И в самом деле нахальные, подумала Скарлетт, ибо они беззастенчиво разглядывали ее; впрочем, она тотчас забыла о них, вновь потрясенная обилием синих мундиров. Город был полон солдат-янки: пешие, верхами, в армейских фургонах, они были всюду — слонялись без дела по улицам, выходили пошатываясь из салунов. «Никогда я не привыкну к их виду, — подумала Скарлетт, сжимая кулаки. — Никогда!» И бросила через плечо:
— Поторопись-ка, Мамушка, давай выбираться из толпы.
— Вот только уберу с дороги это черное отродье, — громко заявила Мамушка и так замахнулась саквояжем на чернокожего паренька, лениво вышагивавшего перед ней, что он отскочил в сторону. — Не нравится мне этот город, мисс Скарлетт.

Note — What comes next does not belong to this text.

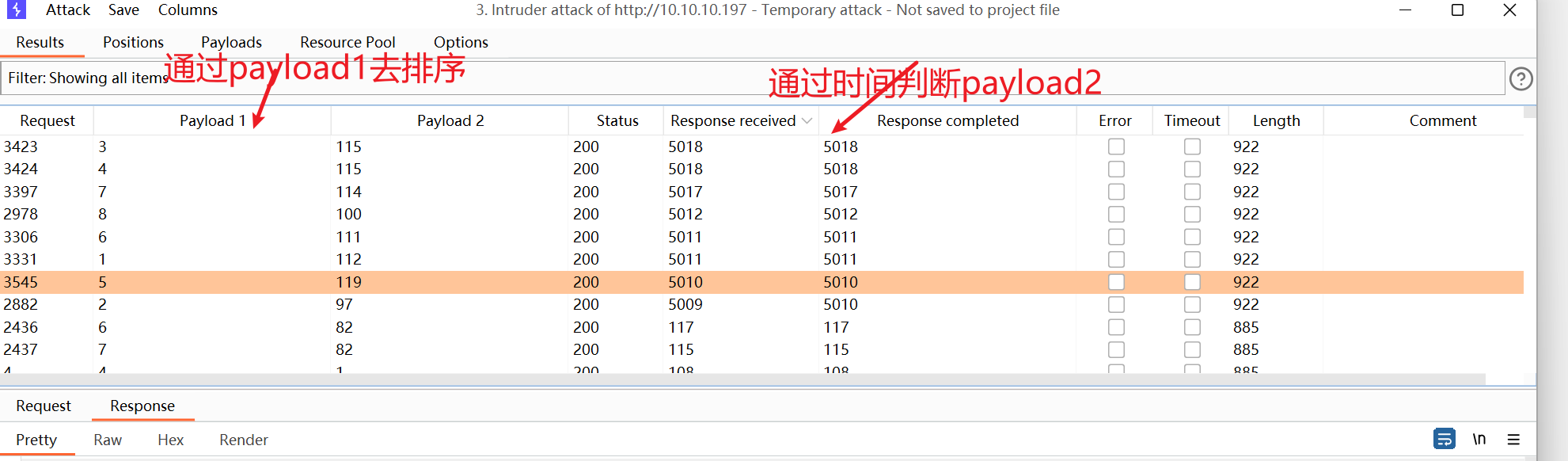Sort by the Payload 2 column header
Screen dimensions: 1568x461
click(x=450, y=121)
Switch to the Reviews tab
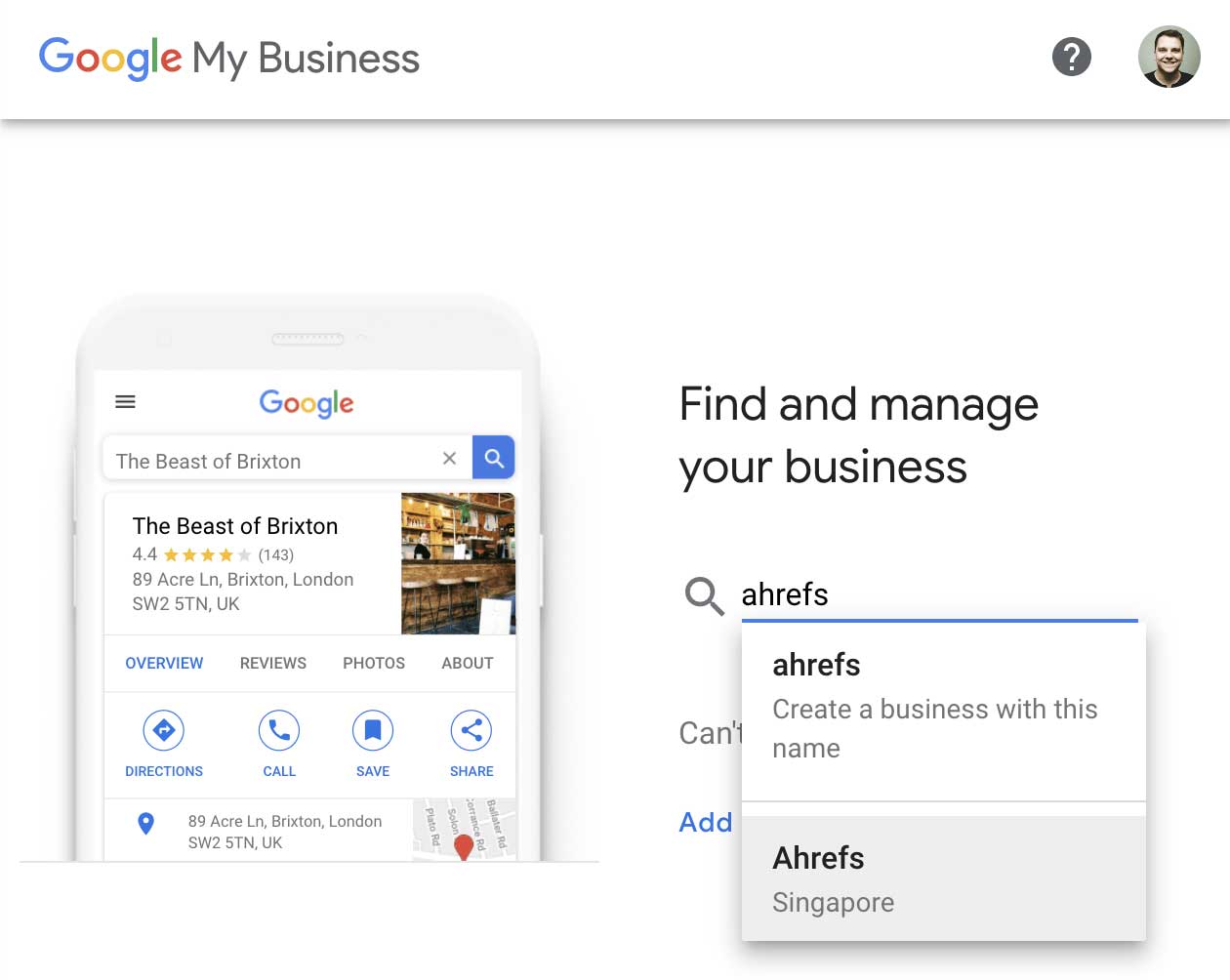Image resolution: width=1230 pixels, height=980 pixels. [x=273, y=663]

Слишком в нем много янки и всякой вольной шушеры.
— Конечно, приятнее, где нет такой толпы. Вот пройдем Пять Углов, сразу лучше станет.
Они осторожно перебрались по скользким камням, специально брошенным для пешеходов, через грязную Декейтерскую улицу и двинулись дальше по Персиковой — здесь народу было уже гораздо меньше. Вот они поравнялись с часовней Уэсли, возле которой Скарлетт, задыхаясь, остановилась в тот день в 1864 году, когда бежала за доктором Мидом, — она взглянула на часовню и рассмеялась, громко, отрывисто, невесело. Острые, много повидавшие глаза Мамушки вопросительно, с подозрением посмотрели на нее, но старуха так и не сумела удовлетворить свое любопытство. А Скарлетт вспомнила, как она боялась, и презирала себя сейчас за это. Страх прижимал ее тогда к земле, он разъедал ей внутренности: она была в ужасе от этих янки, в ужасе от предстоящего рождения Бо. Сейчас она лишь дивилась тому, что была до такой степени напугана — напугана, как дитя громким шумом. Каким же она была младенцем, если думала, что янки, пожар, разгром Юга — самое страшное, что ей придется пережить! Какая это чепуха по сравнению со смертью Эллин и провалами в памяти Джералда, по сравнению с голодом и холодом, с тяжелой работой и вечным кошмаром неуверенности в завтрашнем дне. Как просто казалось ей сейчас проявить мужество перед лицом армии завоевателей и как трудно противостоять опасности, угрожающей Таре! Нет, ничто ей больше не страшно — ничто, кроме нищеты.